- [Aim of the task]: Rewrite the entries as a JSON list of strings, one string per line and no blank lines. Begin at the first line of the entries and stop after the line containing "Click the network".

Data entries
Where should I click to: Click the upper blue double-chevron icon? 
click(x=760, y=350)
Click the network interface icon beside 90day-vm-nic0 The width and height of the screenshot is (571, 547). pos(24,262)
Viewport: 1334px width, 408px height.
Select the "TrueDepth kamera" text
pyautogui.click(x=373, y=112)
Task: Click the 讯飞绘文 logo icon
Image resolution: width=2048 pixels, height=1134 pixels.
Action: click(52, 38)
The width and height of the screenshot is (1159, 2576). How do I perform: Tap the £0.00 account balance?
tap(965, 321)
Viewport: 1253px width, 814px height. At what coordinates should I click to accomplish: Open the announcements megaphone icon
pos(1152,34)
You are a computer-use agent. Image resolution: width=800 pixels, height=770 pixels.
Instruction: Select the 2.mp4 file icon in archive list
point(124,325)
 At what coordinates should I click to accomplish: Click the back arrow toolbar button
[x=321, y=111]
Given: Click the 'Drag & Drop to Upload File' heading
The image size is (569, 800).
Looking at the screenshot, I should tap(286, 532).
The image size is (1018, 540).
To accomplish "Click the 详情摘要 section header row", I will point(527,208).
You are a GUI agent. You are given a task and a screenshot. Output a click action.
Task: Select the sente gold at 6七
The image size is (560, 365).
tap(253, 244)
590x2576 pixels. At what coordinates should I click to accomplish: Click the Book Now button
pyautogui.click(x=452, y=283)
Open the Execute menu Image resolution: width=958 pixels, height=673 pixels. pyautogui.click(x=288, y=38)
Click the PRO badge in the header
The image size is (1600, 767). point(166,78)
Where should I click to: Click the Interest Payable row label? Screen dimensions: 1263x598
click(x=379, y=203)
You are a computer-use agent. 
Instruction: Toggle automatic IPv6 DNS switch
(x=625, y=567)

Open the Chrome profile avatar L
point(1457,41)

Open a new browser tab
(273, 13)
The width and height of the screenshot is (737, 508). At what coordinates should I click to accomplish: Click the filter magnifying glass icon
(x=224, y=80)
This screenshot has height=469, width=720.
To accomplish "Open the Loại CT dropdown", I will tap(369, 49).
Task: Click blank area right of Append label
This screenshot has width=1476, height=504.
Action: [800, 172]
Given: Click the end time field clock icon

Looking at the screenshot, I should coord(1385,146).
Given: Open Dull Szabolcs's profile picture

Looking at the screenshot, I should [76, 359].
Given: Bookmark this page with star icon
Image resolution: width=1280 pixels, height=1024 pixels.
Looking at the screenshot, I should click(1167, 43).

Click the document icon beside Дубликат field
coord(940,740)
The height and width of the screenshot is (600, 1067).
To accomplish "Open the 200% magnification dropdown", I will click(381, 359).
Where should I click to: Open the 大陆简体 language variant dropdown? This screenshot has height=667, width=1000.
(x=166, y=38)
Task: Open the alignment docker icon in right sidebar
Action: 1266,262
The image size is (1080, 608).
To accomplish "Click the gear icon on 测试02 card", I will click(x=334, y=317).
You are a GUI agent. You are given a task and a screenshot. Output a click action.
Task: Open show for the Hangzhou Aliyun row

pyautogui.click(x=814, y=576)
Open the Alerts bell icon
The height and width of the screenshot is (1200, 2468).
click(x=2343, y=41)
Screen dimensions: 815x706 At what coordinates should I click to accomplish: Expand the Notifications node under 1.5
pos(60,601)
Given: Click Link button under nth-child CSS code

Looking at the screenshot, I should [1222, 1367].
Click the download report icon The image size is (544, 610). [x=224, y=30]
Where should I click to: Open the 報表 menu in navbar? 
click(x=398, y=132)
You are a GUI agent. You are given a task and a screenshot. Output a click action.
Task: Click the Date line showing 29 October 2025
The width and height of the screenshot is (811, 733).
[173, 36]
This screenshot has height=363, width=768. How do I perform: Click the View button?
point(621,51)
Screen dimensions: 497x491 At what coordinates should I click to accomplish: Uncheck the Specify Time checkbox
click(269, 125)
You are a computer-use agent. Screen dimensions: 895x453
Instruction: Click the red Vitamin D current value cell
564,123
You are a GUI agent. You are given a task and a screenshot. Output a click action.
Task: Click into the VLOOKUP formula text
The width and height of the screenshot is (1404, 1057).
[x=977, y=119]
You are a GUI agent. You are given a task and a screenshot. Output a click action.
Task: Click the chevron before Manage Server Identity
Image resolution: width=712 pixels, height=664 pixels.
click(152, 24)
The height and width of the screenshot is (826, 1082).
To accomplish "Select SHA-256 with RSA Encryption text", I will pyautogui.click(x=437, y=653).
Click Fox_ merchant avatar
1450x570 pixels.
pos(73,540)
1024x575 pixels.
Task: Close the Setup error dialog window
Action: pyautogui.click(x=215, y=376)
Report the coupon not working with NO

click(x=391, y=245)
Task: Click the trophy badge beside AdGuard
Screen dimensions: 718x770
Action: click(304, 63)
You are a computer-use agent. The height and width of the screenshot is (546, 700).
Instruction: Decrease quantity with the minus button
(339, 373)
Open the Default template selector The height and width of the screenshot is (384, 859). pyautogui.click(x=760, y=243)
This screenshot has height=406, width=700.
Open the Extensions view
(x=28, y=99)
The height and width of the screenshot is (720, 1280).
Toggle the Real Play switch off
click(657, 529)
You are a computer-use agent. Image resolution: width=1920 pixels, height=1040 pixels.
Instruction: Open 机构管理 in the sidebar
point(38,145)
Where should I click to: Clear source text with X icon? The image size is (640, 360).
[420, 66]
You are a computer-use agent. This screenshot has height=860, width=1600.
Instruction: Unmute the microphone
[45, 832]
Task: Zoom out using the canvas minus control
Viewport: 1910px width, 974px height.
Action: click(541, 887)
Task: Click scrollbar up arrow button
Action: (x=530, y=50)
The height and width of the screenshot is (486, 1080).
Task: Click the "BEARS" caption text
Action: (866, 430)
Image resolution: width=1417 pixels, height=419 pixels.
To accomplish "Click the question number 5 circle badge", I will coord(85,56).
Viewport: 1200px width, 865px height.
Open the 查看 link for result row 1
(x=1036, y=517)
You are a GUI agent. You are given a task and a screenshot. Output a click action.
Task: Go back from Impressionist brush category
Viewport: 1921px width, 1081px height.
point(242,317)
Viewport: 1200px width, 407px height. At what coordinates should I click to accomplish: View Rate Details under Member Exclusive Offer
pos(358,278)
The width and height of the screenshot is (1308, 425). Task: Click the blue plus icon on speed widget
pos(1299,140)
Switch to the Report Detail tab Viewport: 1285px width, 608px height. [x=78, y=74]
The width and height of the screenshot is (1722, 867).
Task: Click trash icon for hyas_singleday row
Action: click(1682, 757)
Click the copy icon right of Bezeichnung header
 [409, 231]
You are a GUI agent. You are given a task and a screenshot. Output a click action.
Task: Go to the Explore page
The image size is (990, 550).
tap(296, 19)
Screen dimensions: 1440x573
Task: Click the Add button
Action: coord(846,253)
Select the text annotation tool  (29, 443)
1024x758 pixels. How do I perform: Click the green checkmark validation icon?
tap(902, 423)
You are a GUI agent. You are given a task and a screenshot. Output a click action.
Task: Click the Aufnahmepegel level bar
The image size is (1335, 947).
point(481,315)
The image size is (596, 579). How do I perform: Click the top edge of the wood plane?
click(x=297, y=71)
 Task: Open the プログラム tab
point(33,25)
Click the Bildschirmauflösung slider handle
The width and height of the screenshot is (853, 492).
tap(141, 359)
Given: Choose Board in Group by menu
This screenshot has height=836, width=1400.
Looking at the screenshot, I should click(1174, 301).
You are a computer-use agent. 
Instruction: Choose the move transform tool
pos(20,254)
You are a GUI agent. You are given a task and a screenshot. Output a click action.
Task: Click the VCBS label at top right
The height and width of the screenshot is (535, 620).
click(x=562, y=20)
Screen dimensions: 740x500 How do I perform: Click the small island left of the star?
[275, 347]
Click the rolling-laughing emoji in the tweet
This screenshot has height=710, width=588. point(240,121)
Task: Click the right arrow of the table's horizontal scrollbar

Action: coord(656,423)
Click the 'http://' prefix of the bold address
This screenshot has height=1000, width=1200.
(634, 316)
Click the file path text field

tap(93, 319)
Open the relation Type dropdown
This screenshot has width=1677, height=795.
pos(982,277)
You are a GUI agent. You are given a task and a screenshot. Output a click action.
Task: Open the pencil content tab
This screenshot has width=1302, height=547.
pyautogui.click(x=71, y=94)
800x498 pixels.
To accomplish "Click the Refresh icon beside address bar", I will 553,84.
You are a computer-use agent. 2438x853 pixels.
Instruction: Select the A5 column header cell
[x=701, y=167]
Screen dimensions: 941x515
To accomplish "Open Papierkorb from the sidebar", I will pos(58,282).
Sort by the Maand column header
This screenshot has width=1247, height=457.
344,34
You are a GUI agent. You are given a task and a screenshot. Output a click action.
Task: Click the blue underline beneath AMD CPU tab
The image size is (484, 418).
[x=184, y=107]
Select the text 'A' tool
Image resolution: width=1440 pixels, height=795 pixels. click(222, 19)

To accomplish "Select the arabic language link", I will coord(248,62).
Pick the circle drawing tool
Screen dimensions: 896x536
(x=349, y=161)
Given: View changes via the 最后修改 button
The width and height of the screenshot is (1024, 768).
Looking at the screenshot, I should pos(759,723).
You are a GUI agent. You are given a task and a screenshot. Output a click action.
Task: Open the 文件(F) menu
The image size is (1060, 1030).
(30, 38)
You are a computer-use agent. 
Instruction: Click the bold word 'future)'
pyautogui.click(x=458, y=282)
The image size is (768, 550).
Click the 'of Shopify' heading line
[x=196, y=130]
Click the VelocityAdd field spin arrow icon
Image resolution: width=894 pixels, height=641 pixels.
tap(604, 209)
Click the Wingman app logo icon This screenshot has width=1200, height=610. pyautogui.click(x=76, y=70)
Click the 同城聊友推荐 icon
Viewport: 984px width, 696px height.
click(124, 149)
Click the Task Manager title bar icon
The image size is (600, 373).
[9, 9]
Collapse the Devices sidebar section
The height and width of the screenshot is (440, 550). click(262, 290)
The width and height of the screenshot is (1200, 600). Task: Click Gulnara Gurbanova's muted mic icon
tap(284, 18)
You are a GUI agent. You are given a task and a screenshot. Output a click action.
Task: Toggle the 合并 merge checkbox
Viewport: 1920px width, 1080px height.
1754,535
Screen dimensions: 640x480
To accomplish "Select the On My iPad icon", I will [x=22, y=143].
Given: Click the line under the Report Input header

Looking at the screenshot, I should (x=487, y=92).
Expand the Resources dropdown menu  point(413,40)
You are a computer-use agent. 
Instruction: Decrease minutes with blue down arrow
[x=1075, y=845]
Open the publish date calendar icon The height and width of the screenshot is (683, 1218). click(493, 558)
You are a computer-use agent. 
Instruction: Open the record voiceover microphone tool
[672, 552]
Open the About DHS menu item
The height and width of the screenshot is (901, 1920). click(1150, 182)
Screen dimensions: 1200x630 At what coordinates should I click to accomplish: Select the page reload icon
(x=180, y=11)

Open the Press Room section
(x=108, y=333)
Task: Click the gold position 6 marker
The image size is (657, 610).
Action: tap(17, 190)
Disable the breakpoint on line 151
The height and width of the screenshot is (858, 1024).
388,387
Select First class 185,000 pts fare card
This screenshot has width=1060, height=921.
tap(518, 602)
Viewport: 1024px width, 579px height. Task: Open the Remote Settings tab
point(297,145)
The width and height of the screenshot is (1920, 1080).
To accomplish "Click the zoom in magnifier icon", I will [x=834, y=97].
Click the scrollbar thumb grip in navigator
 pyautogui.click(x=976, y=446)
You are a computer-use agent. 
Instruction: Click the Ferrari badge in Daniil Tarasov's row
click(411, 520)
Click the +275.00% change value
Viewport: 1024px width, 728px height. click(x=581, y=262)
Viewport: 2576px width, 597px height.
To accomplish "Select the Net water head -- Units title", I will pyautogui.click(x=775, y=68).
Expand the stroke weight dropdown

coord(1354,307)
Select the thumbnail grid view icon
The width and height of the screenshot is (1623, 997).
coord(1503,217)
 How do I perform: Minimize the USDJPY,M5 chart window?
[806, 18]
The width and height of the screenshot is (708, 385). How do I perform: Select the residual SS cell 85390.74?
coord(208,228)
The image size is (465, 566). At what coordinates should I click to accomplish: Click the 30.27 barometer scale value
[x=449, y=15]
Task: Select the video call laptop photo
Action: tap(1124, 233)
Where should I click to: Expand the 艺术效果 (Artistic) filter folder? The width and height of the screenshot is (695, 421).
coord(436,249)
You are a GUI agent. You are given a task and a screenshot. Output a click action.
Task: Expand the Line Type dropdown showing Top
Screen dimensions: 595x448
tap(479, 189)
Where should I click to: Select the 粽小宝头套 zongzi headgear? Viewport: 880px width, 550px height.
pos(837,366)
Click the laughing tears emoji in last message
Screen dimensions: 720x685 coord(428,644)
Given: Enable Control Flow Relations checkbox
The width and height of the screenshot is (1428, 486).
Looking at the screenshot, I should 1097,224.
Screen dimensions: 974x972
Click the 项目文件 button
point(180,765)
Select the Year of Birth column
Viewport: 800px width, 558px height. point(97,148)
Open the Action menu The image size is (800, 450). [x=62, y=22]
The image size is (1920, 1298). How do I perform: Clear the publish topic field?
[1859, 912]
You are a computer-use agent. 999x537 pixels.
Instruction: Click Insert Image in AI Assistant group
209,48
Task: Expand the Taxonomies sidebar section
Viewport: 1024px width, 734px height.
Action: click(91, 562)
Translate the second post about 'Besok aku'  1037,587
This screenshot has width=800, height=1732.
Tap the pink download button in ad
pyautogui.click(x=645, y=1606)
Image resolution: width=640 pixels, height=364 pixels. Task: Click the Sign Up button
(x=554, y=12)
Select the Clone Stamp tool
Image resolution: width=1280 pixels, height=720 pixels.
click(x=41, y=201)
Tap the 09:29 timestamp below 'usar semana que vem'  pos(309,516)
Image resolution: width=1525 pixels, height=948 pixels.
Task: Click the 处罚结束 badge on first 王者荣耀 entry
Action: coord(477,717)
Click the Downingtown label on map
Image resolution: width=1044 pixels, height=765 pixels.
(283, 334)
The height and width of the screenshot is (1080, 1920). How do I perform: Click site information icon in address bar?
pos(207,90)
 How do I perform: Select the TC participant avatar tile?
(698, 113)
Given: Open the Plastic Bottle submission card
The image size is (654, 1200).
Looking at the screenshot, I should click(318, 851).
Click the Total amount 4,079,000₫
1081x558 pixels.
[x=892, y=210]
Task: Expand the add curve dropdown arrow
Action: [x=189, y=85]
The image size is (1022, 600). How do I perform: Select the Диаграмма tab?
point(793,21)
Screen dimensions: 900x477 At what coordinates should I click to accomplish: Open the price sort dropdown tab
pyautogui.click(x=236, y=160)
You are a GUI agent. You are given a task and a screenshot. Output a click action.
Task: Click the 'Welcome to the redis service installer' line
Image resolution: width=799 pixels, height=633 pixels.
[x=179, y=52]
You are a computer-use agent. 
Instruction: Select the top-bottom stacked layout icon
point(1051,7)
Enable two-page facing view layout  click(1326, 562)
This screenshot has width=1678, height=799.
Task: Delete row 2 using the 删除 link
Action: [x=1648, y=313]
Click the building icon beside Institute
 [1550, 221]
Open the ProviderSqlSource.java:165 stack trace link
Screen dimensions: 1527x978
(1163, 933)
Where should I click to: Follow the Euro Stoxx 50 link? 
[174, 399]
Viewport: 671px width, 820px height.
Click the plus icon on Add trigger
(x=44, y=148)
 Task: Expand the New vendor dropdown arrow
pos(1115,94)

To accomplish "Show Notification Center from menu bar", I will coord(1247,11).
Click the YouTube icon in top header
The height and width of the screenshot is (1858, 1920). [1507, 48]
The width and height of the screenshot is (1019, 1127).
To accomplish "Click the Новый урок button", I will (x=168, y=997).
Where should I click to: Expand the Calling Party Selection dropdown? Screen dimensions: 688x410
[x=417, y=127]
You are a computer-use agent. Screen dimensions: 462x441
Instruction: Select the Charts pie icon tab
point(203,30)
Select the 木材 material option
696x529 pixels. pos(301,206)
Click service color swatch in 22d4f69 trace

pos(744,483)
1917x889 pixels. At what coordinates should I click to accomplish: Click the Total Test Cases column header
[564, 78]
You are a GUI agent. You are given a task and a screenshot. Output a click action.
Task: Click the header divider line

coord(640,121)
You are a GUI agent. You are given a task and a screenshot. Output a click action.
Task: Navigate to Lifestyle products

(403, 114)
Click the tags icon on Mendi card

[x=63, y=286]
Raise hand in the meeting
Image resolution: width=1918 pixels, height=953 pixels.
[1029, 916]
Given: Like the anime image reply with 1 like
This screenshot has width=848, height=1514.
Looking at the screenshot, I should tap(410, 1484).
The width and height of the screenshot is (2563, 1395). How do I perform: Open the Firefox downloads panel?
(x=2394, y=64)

- [Written response]:
[
  "Where should I click to: Click the upper blue double-chevron icon? ",
  "click(x=760, y=350)",
  "Click the network interface icon beside 90day-vm-nic0 The width and height of the screenshot is (571, 547). pos(24,262)"
]